Thanksgiving was a holiday dry run at our house.
Ten minutes before our dinner guest arrived, I decided it would be nice to put a pillar candle in a hurricane shade on the table.
What happened next has probably happened to you.
Thing One: Where are those pillar candles? Do I have a white one? I recalled throwing away a stub of a candle not long ago, but surely there were others. A check of the candle shelf revealed no whites, only a yellow. It'd do, but note to self: Buy white pillar candles. (Done, Saturday, at Target.)
Thing Two: Where's the hurricane shade? I know exactly where it is: It's on the shelf in the garage right next to the flower vases. Except when it's not. Long pause. Okay, it's on the top shelf in the wine cellar, out of harm's way. (And it was.)
I managed to get the candle on the table and even had time to wipe the dust off the shade before the doorbell rang. It was a good test run, though: Where are all the items we use infrequently? Think about the things you'll be using in the next few weeks (the ladle for the punch bowl? the big platter for the roast? those cute cheese spreaders you bought last Christmas?) and locate them now.
Earlier I had checked the stock of cocktail napkins. (They live in the cabinet above the refrigerator, neatly zipped into plastic bags. Skip the red-and-white checks from the Fourth of July brunch, go with the brown-and-gold - didn't we use these last Thanksgiving?) The champagne flutes were in their usual spot (top shelf of the cabinet to the left of the sink). They get more frequent use than the hurricane shade, so they didn't need dusting.
My other big accomplishment of Thanksgiving Day: I got out the piece of green plastic lattice I use to display Christmas cards. This hangs on the door of my hall closet every December and I attach cards with clip clothespins.
Every year I tell myself I'm going to spray-paint some clothespins gold or silver, and every year I never get around to it. Christmas seems to get here anyway. The Saturday after Thanksgiving, though, I came upon a can of gold spray paint in the garage and thought, "Oh, why not?" In 10 minutes I had 18 gold clothespins, and I have to say, they look great. Why didn't I do this years ago?
No dust collectors
Don't tell my mother-in-law in Buffalo, but here's what she's getting for Christmas: a gift card to Red Lobster.
Mom just moved from her 10-room house into an apartment at an assisted-living community. That meant getting rid of years' worth of stuff, so we're not about to give her new stuff, for which she now has even less room.
But we know that Mom's favorite thing to do is to go to Red Lobster and enjoy their king crab legs. Since we can't be there to take her out to dinner, at least a lot of meals can be on us.

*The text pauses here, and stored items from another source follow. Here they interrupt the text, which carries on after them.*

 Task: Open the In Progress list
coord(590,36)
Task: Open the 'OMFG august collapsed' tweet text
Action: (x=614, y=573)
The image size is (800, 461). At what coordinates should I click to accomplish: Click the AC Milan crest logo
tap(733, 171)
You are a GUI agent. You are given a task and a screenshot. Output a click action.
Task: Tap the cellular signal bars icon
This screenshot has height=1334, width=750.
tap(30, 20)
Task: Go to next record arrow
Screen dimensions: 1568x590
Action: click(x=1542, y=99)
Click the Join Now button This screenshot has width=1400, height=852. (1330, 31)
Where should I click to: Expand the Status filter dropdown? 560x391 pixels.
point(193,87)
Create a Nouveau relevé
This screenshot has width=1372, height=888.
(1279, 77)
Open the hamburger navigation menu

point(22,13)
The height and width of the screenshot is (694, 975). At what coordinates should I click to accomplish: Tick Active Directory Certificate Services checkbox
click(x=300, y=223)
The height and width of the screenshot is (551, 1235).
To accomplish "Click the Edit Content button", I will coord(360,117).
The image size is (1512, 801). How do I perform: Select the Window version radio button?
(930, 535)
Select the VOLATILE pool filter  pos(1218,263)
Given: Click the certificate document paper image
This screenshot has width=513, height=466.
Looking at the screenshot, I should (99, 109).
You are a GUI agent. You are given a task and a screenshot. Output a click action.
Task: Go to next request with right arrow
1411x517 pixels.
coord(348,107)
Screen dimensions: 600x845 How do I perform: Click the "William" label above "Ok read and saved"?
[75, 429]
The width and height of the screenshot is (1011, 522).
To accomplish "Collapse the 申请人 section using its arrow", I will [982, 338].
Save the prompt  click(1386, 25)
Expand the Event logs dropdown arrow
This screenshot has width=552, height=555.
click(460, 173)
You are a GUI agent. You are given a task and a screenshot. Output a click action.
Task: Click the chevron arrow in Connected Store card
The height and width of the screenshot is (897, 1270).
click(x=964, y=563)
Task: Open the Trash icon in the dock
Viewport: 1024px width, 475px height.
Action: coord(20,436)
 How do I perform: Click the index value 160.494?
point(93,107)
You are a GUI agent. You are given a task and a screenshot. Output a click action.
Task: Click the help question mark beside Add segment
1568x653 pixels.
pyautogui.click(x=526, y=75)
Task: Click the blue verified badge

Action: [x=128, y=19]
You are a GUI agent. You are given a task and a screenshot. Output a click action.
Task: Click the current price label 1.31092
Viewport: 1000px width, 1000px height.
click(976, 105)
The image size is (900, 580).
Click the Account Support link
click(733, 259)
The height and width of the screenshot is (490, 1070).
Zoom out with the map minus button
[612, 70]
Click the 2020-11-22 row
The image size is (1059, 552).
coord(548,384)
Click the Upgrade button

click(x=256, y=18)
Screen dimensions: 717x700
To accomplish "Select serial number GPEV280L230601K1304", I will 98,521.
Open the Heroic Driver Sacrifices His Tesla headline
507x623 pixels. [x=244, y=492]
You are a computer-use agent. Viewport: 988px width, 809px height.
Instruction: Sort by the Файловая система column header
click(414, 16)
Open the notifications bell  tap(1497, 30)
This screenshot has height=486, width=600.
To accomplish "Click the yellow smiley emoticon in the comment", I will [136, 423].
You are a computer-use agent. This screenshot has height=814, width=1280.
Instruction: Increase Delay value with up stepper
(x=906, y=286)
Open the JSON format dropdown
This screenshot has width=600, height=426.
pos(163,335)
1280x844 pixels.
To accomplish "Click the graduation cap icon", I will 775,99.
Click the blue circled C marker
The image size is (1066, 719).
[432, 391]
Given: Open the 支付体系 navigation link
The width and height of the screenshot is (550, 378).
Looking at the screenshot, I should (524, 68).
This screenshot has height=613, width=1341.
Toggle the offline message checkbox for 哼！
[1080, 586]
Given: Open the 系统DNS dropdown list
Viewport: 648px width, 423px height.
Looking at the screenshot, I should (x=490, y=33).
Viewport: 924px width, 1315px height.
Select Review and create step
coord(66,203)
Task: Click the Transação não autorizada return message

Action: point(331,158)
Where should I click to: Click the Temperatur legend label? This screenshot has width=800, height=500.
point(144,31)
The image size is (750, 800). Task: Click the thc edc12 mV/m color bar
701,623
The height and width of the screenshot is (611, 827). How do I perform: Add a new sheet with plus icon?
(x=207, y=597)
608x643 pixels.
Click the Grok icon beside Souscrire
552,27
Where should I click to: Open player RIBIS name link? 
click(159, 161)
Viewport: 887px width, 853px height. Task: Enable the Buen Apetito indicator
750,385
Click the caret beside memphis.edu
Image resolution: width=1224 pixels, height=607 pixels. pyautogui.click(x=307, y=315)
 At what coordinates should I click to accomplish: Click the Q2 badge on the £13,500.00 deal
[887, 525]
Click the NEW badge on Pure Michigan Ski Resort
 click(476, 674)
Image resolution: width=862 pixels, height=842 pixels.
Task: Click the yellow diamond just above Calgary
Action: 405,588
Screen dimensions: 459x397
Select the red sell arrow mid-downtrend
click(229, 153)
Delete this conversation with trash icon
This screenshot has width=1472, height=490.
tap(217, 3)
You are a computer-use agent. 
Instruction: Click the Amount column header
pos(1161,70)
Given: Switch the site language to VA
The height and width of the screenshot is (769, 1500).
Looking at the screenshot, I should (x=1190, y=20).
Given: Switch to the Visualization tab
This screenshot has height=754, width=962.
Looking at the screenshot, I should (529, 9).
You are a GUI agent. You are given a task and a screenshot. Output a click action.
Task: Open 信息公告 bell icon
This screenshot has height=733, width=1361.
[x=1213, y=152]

Maybe this idea will inspire your own gift-giving when love and attentiveness are long-distance.
It feels good to give
Between the pillar candles and the gift cards, two seasonal suggestions:
- Don't pass a bell-ringer at a red kettle without dropping something in. It can be a dime. It can be a dollar. Your own cranky day will get a whole lot brighter.
- Buy a box of mini candy canes and hand them out all month long: to the checkout clerk and bagger at the grocery, the deli guy, the retail clerk in the post office, the tolltaker, the bellringer (see above). This year I've also discovered Andes Peppermint Crunch Indulgence, bags of individually wrapped pink-and-white soft mints (a variation on the Andes green-and-chocolate mints). These may be easier for a busy worker to handle than a candy cane, which requires an investment of time to eat. This is a nice thing to do for them. It is even nicer to do for you. Try it.